[WHAT THIS TASK INVOLVES] Render each line of the listing below as one string in a JSON list, skipping blank lines and leaving out the pictures.

[INPUT MATERIAL]
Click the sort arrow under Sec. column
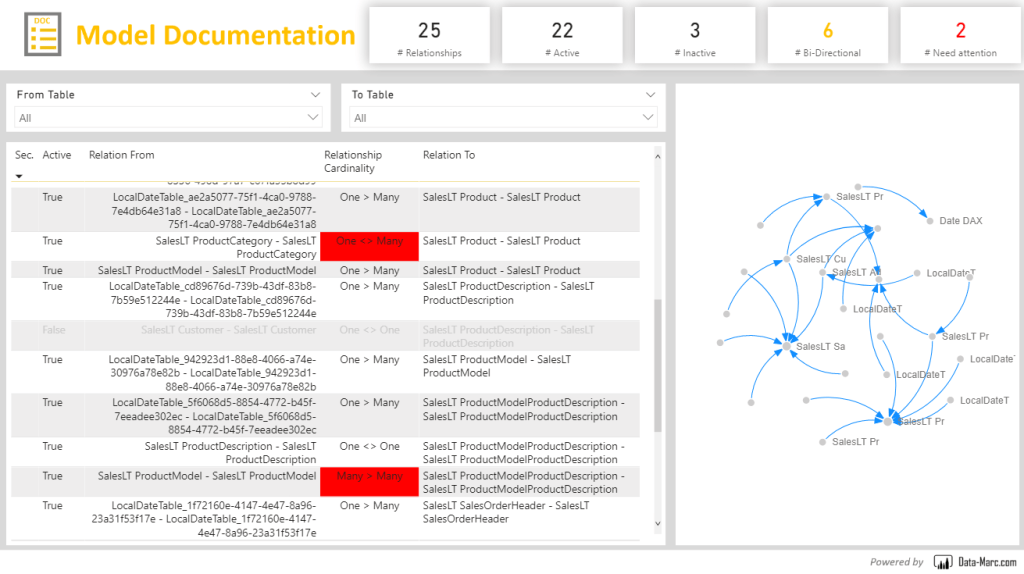This screenshot has height=574, width=1024. tap(19, 176)
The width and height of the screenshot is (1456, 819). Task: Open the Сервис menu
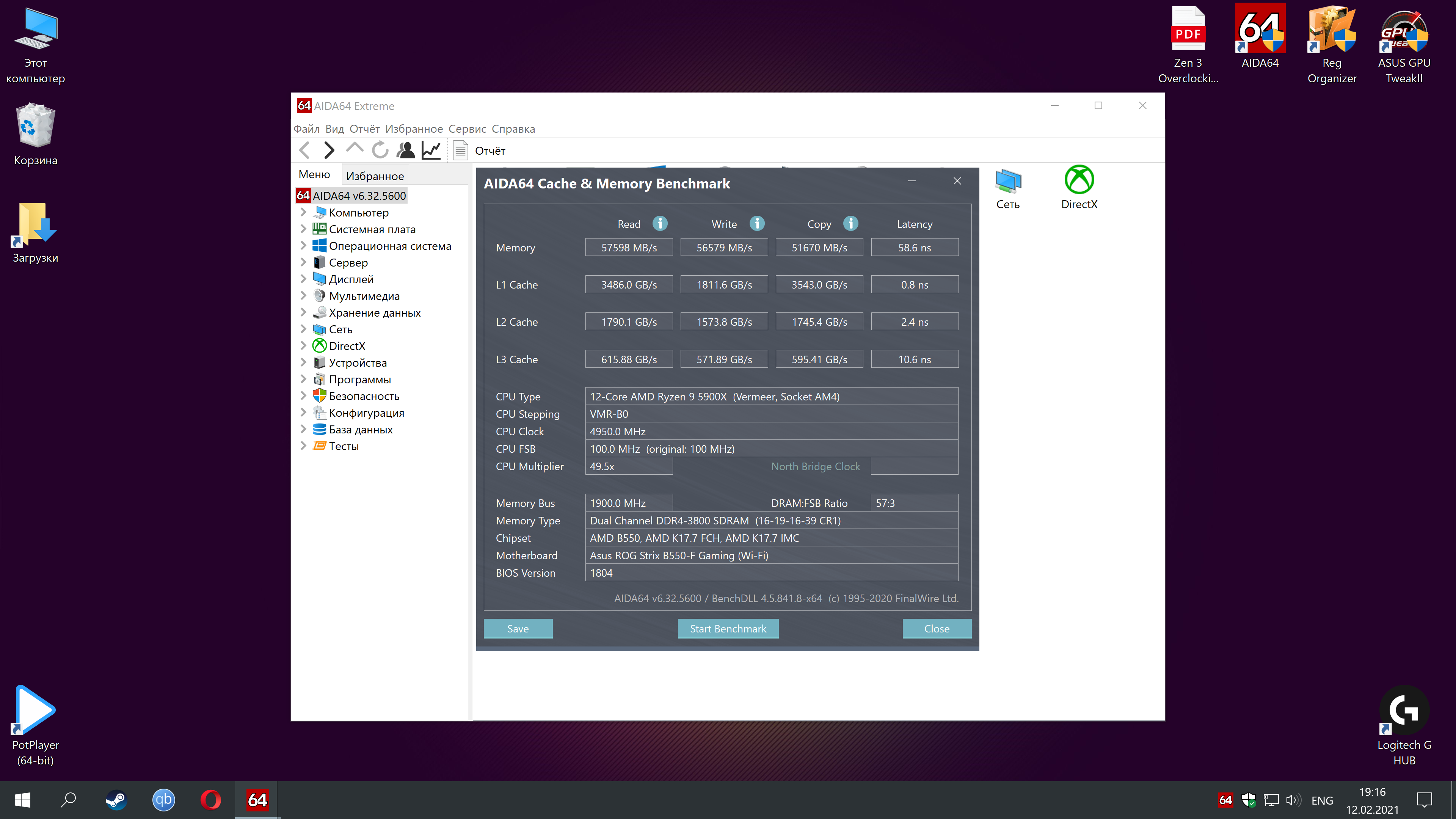pos(467,129)
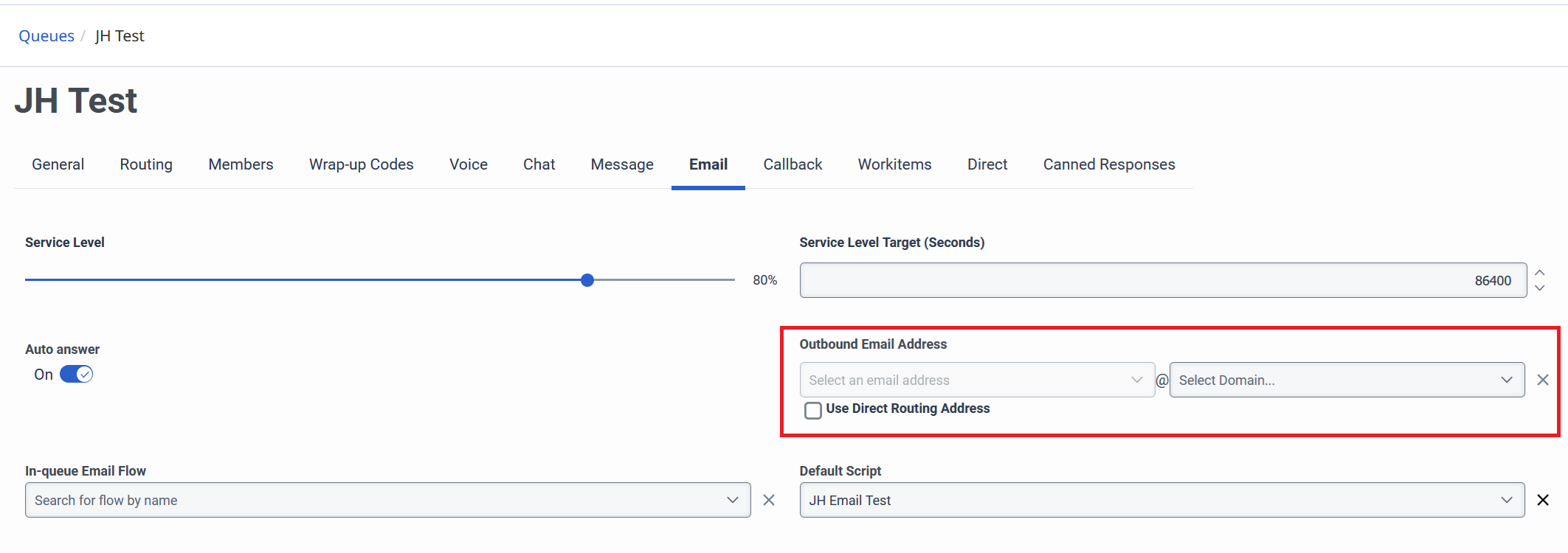Increase Service Level Target value
The width and height of the screenshot is (1568, 553).
click(x=1540, y=273)
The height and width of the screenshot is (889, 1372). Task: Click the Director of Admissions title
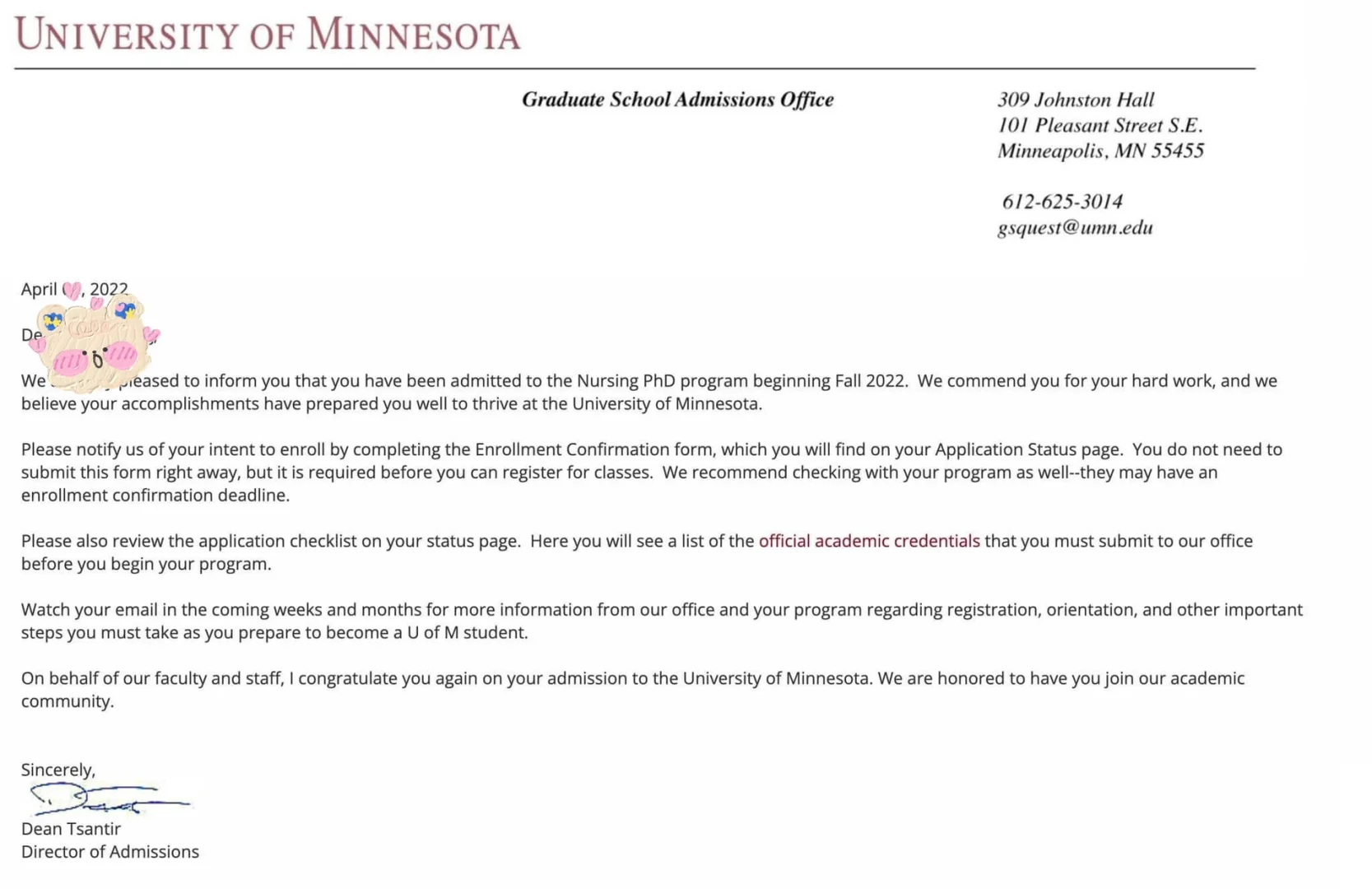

[SOLUTION TO THIS TASK]
[
  "Click the sort arrow under Sec. column",
  "This screenshot has height=574, width=1024. tap(19, 176)",
  "The width and height of the screenshot is (1456, 819). Task: Open the Сервис menu",
  "pos(467,129)",
  "Increase Service Level Target value",
  "The width and height of the screenshot is (1568, 553).",
  "click(x=1540, y=273)",
  "The height and width of the screenshot is (889, 1372). Task: Click the Director of Admissions title"
]